Other less willfully ignorant education and prevention programs have not been so extreme, but far from perfect, mainly due to a tendency to overlook wide segments of the population—the consequence of which has been much higher rates of AIDS and other sexual health problems among Indigenous, LGBTQ and low-income communities. In fact, the tendency to ignore the populations who are the most affected by AIDS, as well as passing over or even blindly condemning sexual practices that fall outside heterosexual monogamy, has been more common in Canada and abroad than one might think over the years, gaps that reflect the persisting stigma of the disease itself.
The consequence has been a number of grass-roots initiatives that have gone where other campaigns have not. Indigenous communities in Canada and beyond, for instance, initiated AIDS prevention strategies that took a much more comprehensive approach to sexual health, including acknowledging the historic role of colonialism and reasserting traditional knowledge of non-binary gender identity and sexuality.
The exhibit “Positive Sex” displays yet another array of initiatives and activism carried out by people who witnessed the devastation of AIDS firsthand and, as a result, wanted to push the boundaries of what sexual education could look like in Canada. As Klostermann has written, these activists “promoted safer sex practices without compromising sexual freedom and without othering people living with HIV/AIDS.” Eroticism was key to their efforts as it allowed them to speak about sex and its risks frankly, while successfully integrating safer-sex practices within marginalized sexual communities. Much like the AIDS Activist History Project from which it emerges, the exhibit attends to these histories through displaying the work of Canadian activists who fundamentally re-shaped the discussion around AIDS at a critical moment.

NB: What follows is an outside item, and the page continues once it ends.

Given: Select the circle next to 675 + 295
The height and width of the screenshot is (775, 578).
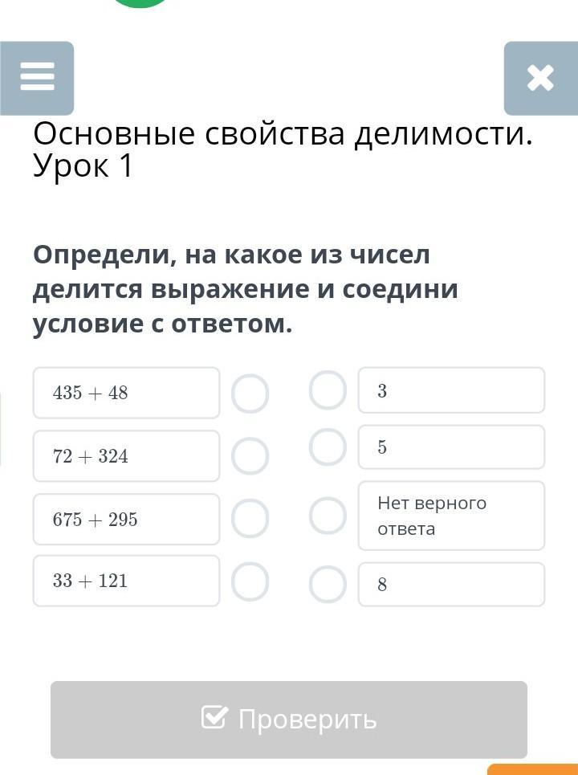Looking at the screenshot, I should tap(250, 519).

The exhibit opened on April 8th to honour Youth HIV and AIDS Day and continues until May 8th, giving those who have not yet had a chance one more week to take a look. Even when it does come to an end, however, this may not be the last exhibit created by the AIDS Activist History Project, Klostermann assured me, as the group continues to find ways to communicate these histories of grass-roots activism to broader audiences.
Beth A. Robertson is a feminist historian of science, medicine and technology and one of the co-editors of ActiveHistory.ca.

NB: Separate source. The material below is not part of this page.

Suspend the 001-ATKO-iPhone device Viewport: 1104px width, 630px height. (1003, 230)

 ACT UP Montreal. (n.d.). SAFER SEX. Poster. Retrieved from the AIDS Activist History Project collection.
 Valerie A. Earnshaw and Seth C. Kalichman, “Stigma Experienced by People Living with HIV/AIDS,” Stigma, Discrimination and Living with HIV/AIDS: A Cross-Cultural Perspective (New York, London: Springer Dordrecht Heidelberg, 2013), 24-35.
 Scott Lauria Morgensen, “‘Together We Are Stronger’: Decolonizing Gender and Sexuality in Transnational Native AIDS Organizing,” Spaces Between Us: Queer Settler Colonialism and Indigenous Decolonialization (Minneapolis: University of Minneapolis Press, 2011), 195-224.
Janna Klostermann, “On stories and materialities in AIDS activists’ work to eroticize safer sex,” 5. Thanks so much to Janna for providing me with this unpublished paper, as well as for giving me a personal tour of the exhibit itself.